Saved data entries
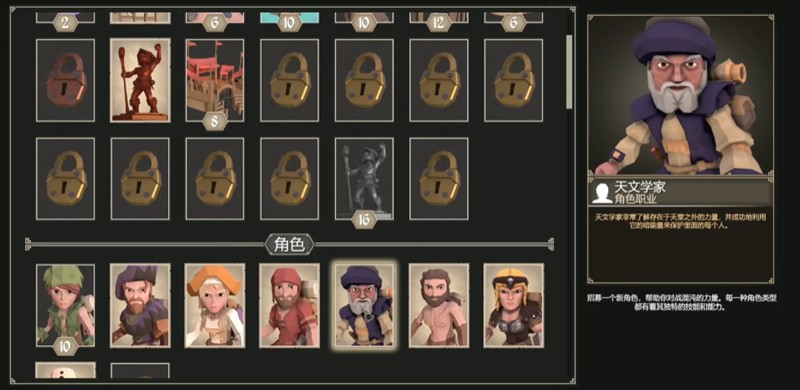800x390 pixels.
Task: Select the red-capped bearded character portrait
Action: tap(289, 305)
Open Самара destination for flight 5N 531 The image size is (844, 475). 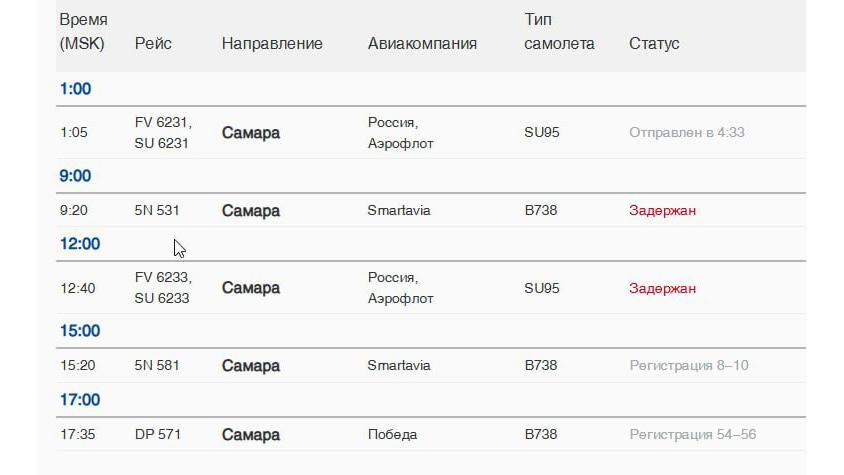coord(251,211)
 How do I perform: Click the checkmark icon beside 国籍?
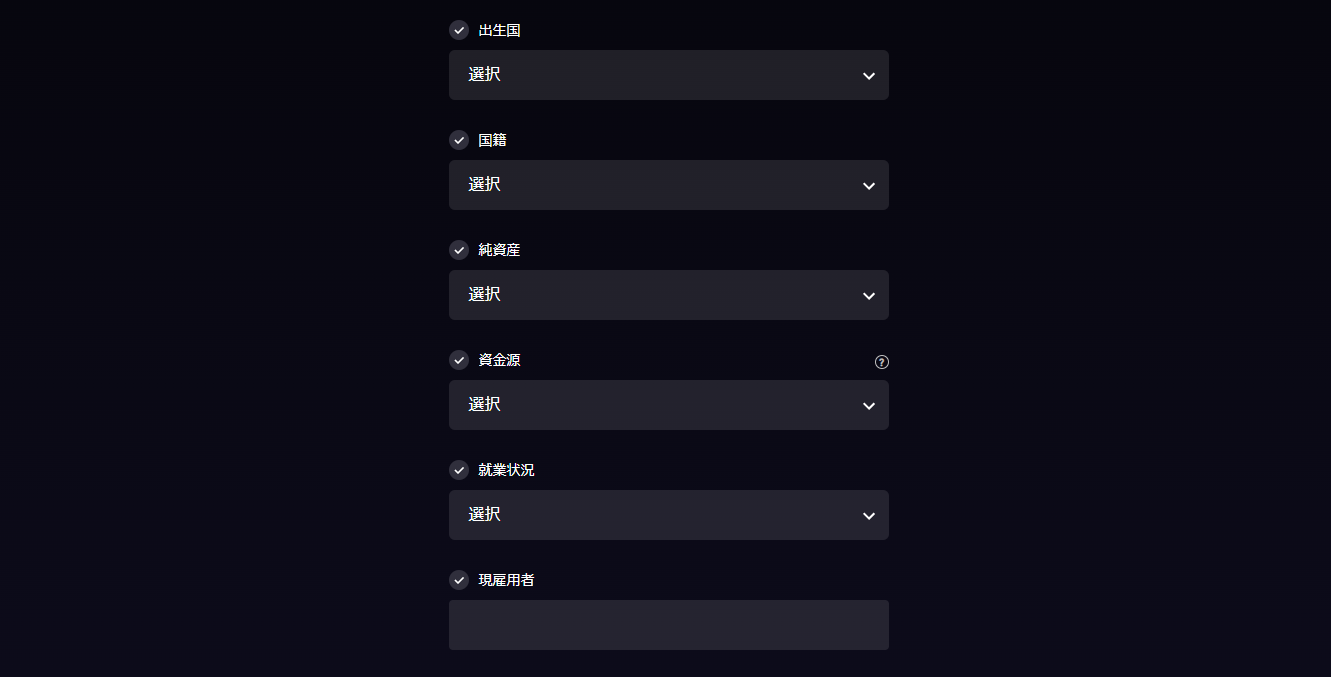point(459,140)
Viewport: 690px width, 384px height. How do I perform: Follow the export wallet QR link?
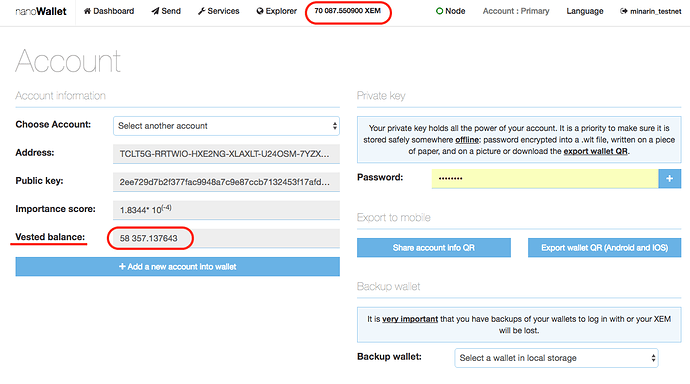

...

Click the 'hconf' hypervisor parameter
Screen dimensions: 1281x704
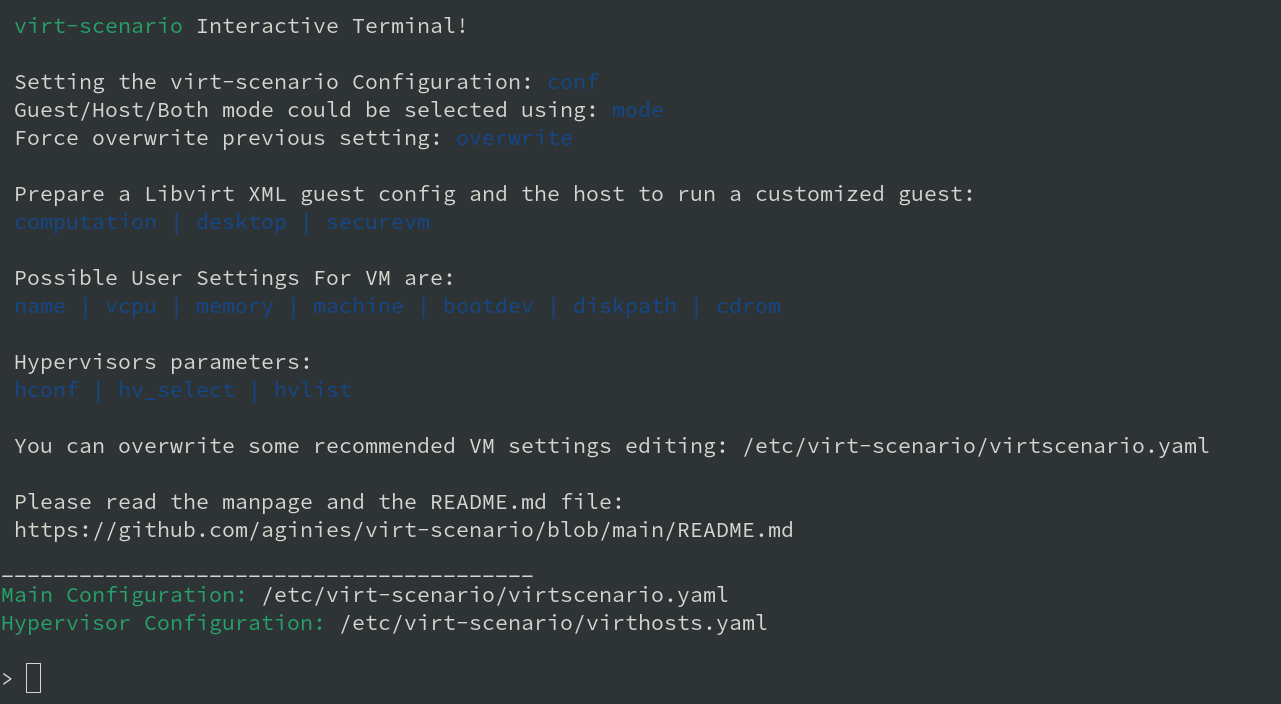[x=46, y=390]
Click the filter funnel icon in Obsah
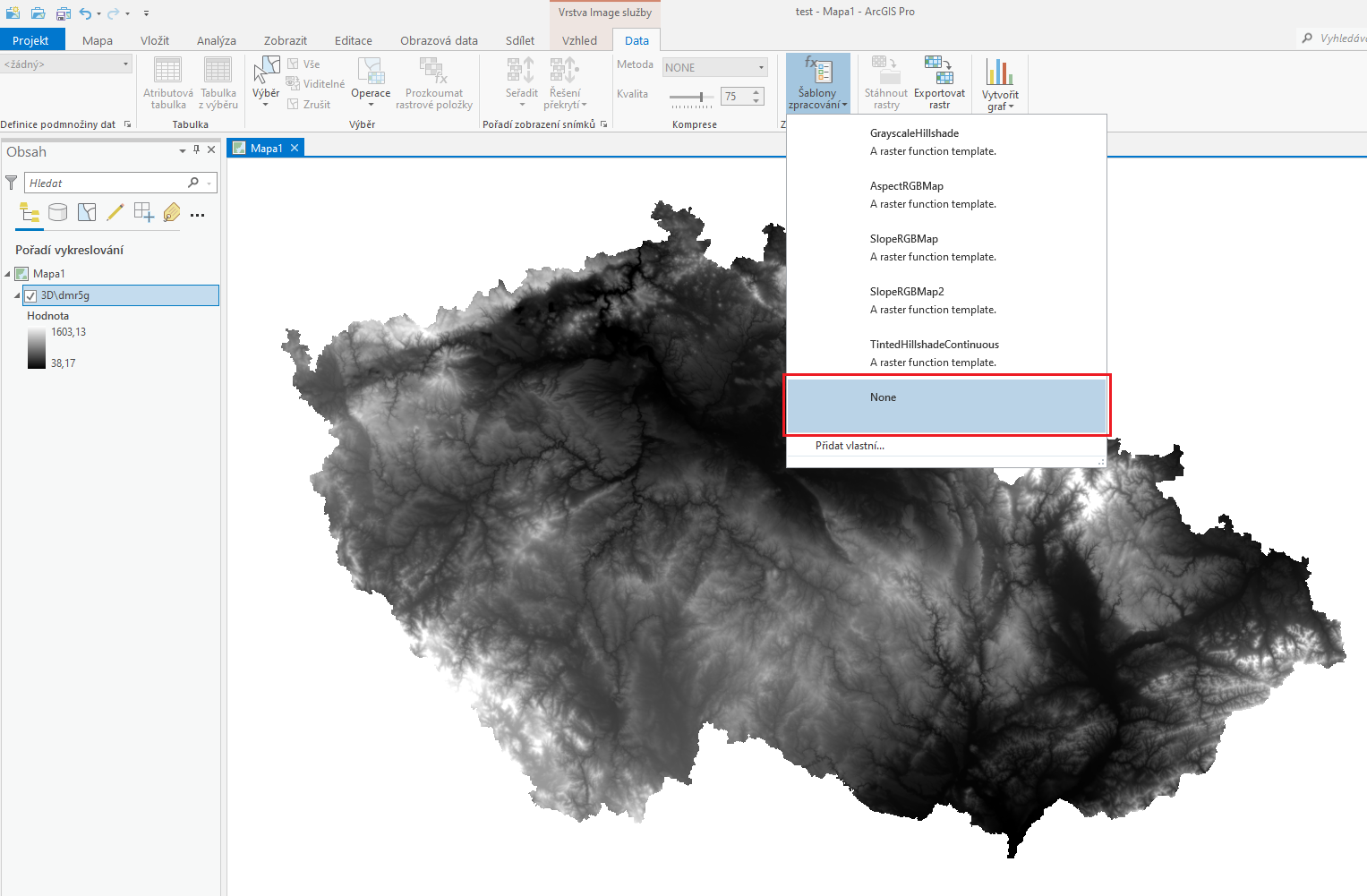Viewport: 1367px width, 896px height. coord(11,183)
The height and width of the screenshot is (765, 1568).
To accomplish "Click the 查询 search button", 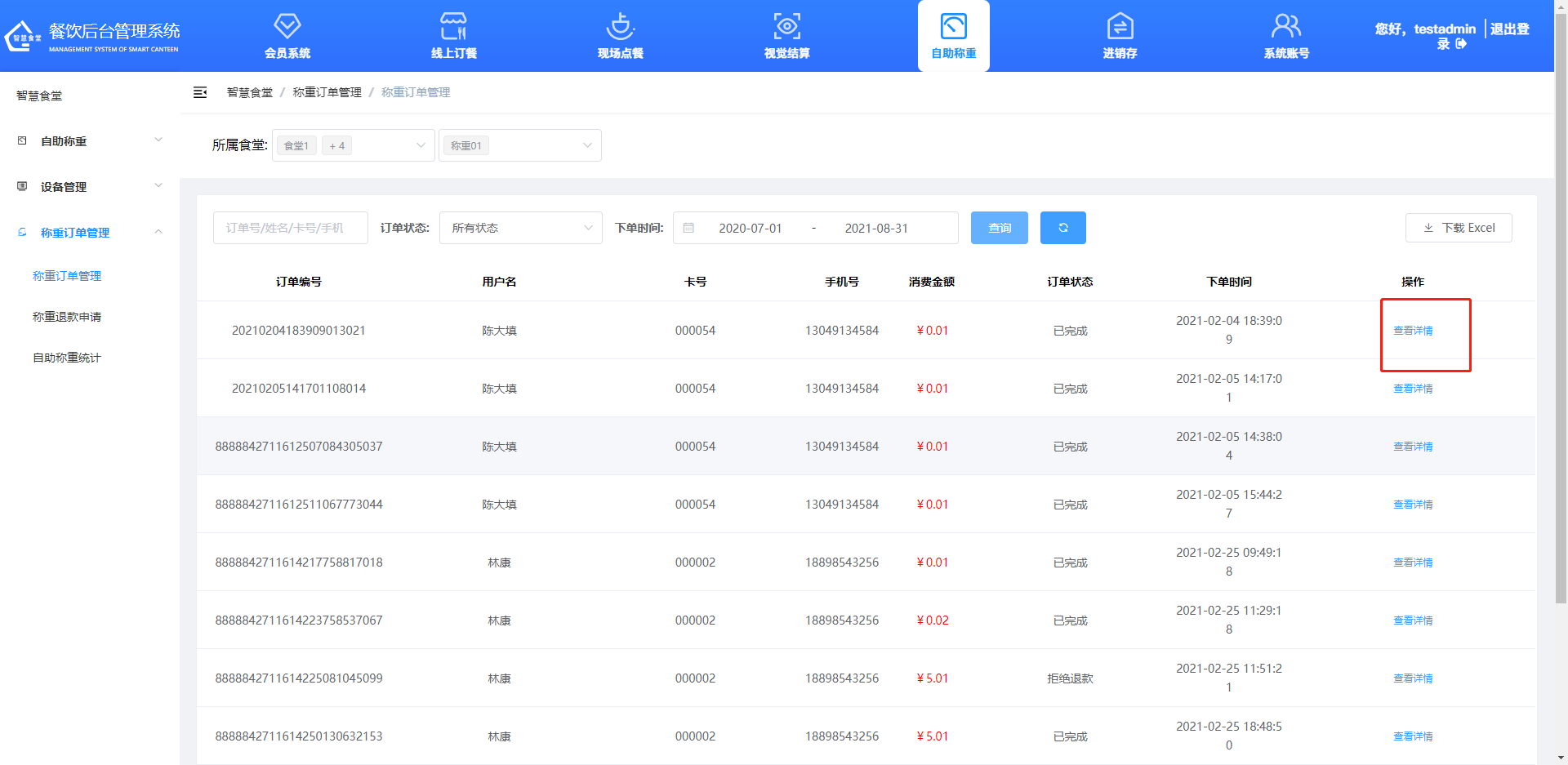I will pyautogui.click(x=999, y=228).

» Work task: Please copy out from the data above, without any picture, exactly the lines running from the one that holds "How do I perform: Click" through the one that holds "Viewport: 690px width, 384px", and nothing beyond them.

» Exercise output:
 How do I perform: Click the checkmark icon beside 国籍?
point(459,140)
Viewport: 690px width, 384px height. How do I perform: Follow the export wallet QR link?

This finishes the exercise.